Slicing and dicing Forge usage data

 3 years ago
source link: https://binford2k.com/2020/12/11/slicing-and-dicing-forge-usage-data/
Go to the source link to view the article. You can view the picture content, updated content and better typesetting reading experience. If the link is broken, please click the button below to view the snapshot at that time.

Slicing and dicing Forge usage data

Friday 11 December, 2020.

The Forge content ecosystem is large and complex. There are a lot of modules, and modules that use resources from other modules. It can be hard to navigate these relationships when you’re deciding how to invest development resources. For example, it’s useful to know how many modules call a function when deciding whether we should deprecate it.

To assist in making these decisions, the Ecosystem program maintains a publicly accessible database that can help you weigh the costs of some of these decisions. You can use the data directly using the BigQuery console, or if your need is simply “which Forge modules use the thing I’m working on” then you can use our command-line Rangefinder tool.

Rangefinder

Let’s start with the simpler and most common use case. First, install the tool:

$ gem install puppet-community-rangefinder

Rangefinder will inspect the source file of a component you’re working on, whether it’s a Puppet class or defined type, or a function, or a native type, etc. Simply run the tool against that file and it will print out a list of Forge modules that use the component created by that file. This will work within a module, or within the source tree of Puppet itself.

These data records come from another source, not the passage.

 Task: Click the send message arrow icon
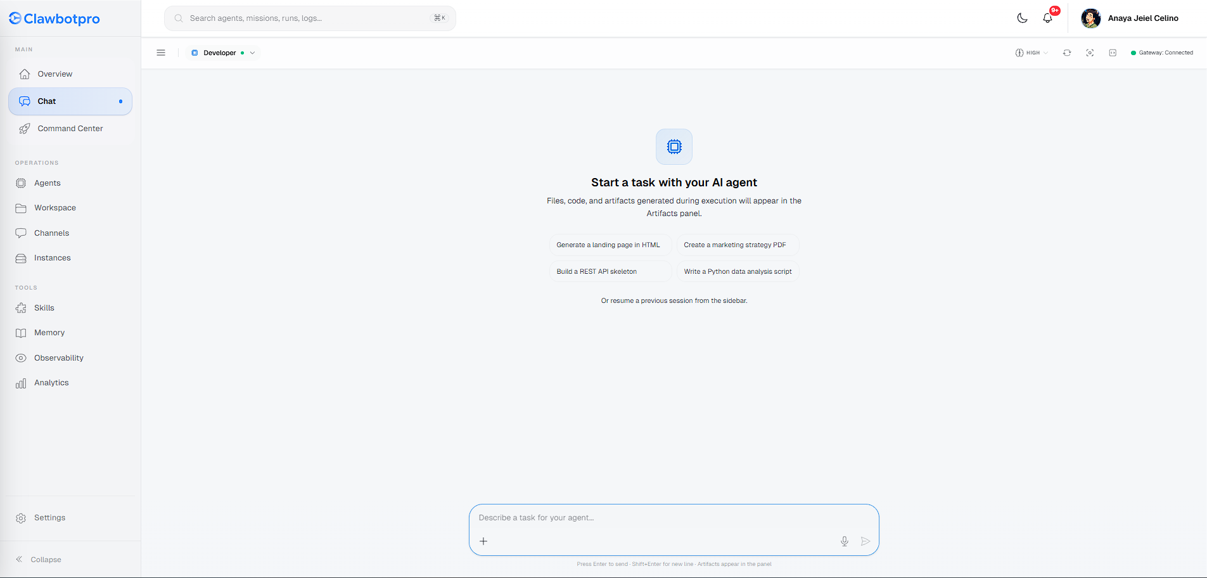click(x=865, y=541)
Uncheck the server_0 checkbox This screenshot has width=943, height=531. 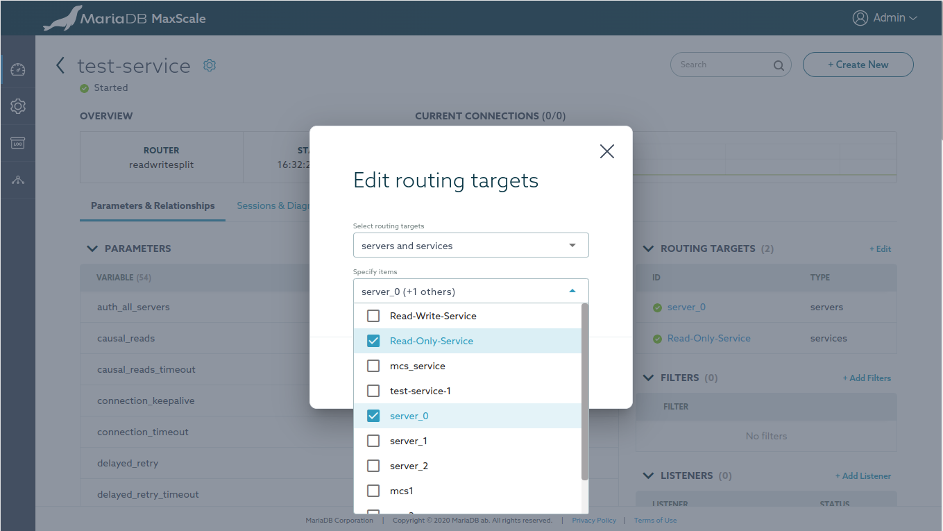pos(373,416)
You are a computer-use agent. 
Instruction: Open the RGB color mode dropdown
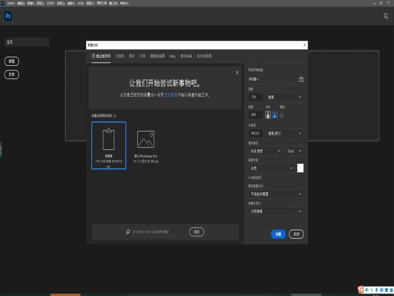tap(265, 151)
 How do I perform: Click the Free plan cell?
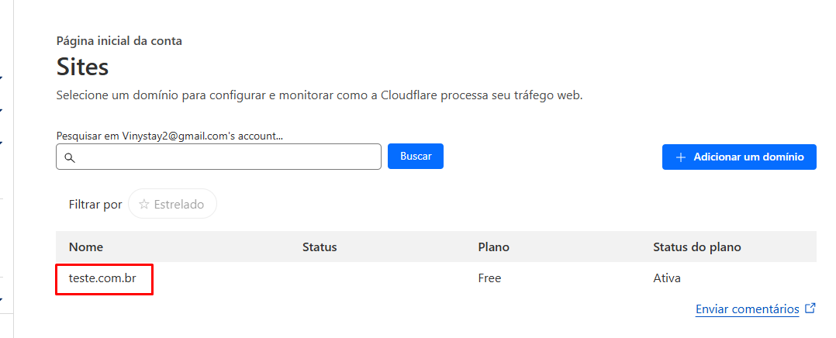489,278
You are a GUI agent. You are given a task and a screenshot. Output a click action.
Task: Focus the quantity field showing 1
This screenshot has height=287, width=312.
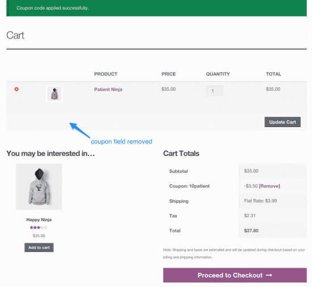pos(215,91)
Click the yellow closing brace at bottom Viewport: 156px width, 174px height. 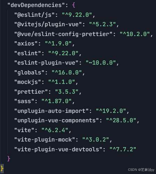[x=2, y=168]
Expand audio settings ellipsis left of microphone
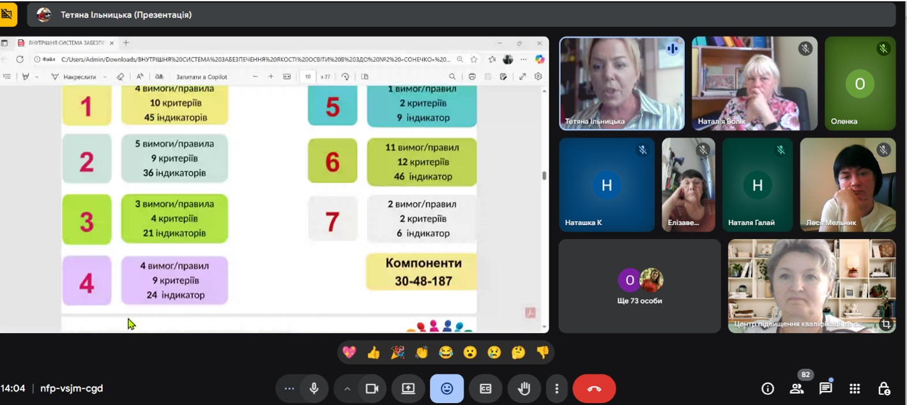 [x=289, y=388]
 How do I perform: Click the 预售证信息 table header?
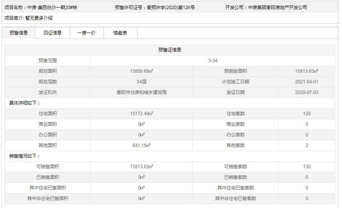170,50
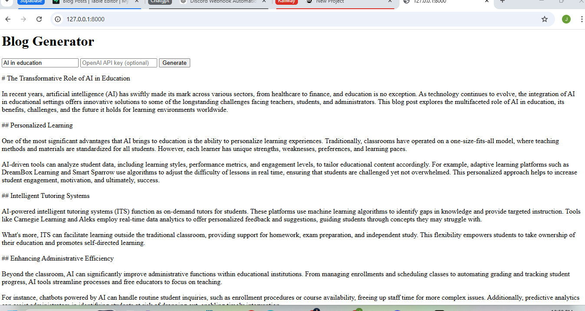The image size is (585, 311).
Task: Focus the OpenAI API key optional field
Action: [x=119, y=63]
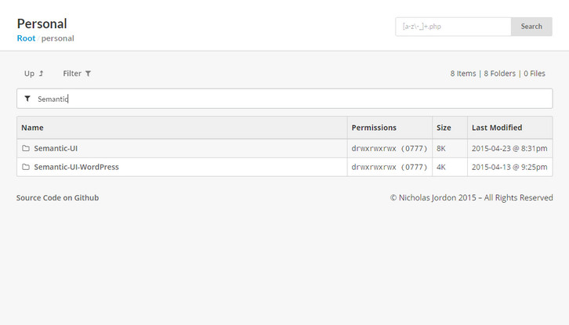Go to the Root breadcrumb link
Viewport: 569px width, 325px height.
click(26, 38)
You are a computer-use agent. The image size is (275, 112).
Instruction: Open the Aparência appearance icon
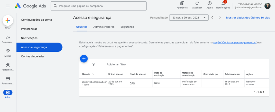pyautogui.click(x=182, y=3)
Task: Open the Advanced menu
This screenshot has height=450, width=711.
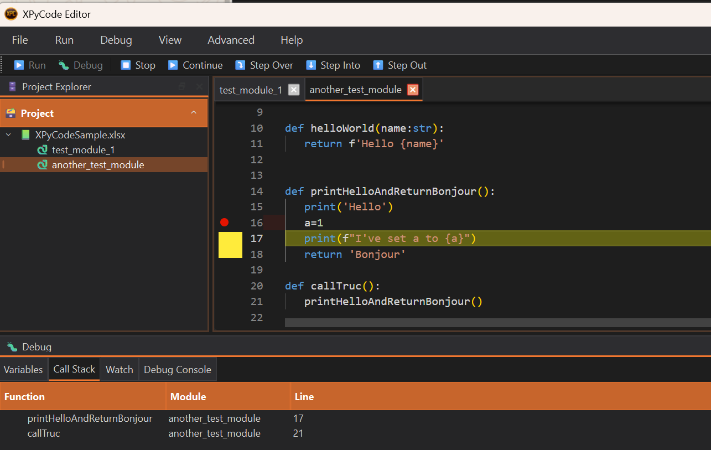Action: pos(231,40)
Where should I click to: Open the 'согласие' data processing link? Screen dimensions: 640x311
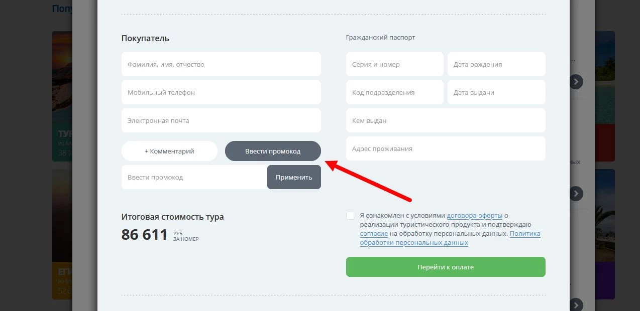[374, 234]
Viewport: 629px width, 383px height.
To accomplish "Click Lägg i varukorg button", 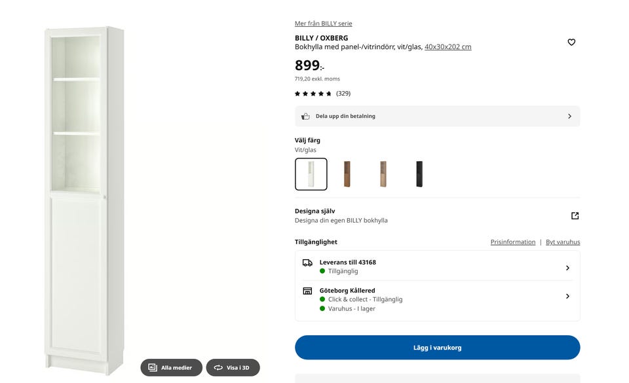I will (437, 348).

$ rangefinder lib/puppet/functions/translate.rb
[translate] is a _function_
==================================
The enclosing module is declared in 8 of 575 indexed public Puppetfiles

Breaking changes to this file WILL impact these modules:
  * puppetlabs-apt (https://github.com/puppetlabs/puppetlabs-apt)
  * puppetlabs-mysql (git://github.com/puppetlabs/puppetlabs-mysql)
  * puppetlabs-docker (git://github.com/puppetlabs/puppetlabs-docker)
  * puppetlabs-kubernetes (https://github.com/puppetlabs/puppetlabs-kubernetes)
  * puppetlabs-concat (https://github.com/puppetlabs/puppetlabs-concat)
  * eputnam-i18ndemo (https://github.com/eputnam/eputnam-i18ndemo)
  * puppetlabs-motd (https://github.com/puppetlabs/puppetlabs-motd)
  * puppetlabs-helm (https://github.com/puppetlabs/puppetlabs-helm)
  * puppetlabs-accounts (https://github.com/puppetlabs/puppetlabs-accounts)
  * albatrossflavour-os_patching (https://github.com/albatrossflavour/puppet_os_patching)

Breaking changes to this file MAY impact these modules:
  * tomkrieger-sshkeymgmt (https://github.com/tom-krieger/sshkeymgmt.git)

The difference between WILL and MAY in this list is the tool’s level of confidence, based on whether the module you’re working on is properly declared in dependent modules’ metadata.json files. And as you can see, if there’s a known source repository, that will also be printed out so you can make downstream pull requests if needed.

BigQuery Console

The data used by Rangefinder is stored in a public BigQuery dataset. The table it primarily uses is the forge_itemized table. The table is regenerated weekly by decomposing every module on the Forge into all the all the functions, types, classes, etc that it declares. This uses static analysis, so it identifies all elements declared by all code paths, but it also means that it cannot identify elements declared via a name dynamically determined at runtime.

Note:
To run the queries below, you’ll need to request access, if you don’t work at Puppet.

BigQuery Console on the forge_itemized table

Column Description module The name of the module declaring or using the element. version The version of the module inspected. source The module where the element came from, or was defined. kind What kind of element is this; a resource type, a function, a class, etc. element The name of the element declared. count How many times it was declared in that module.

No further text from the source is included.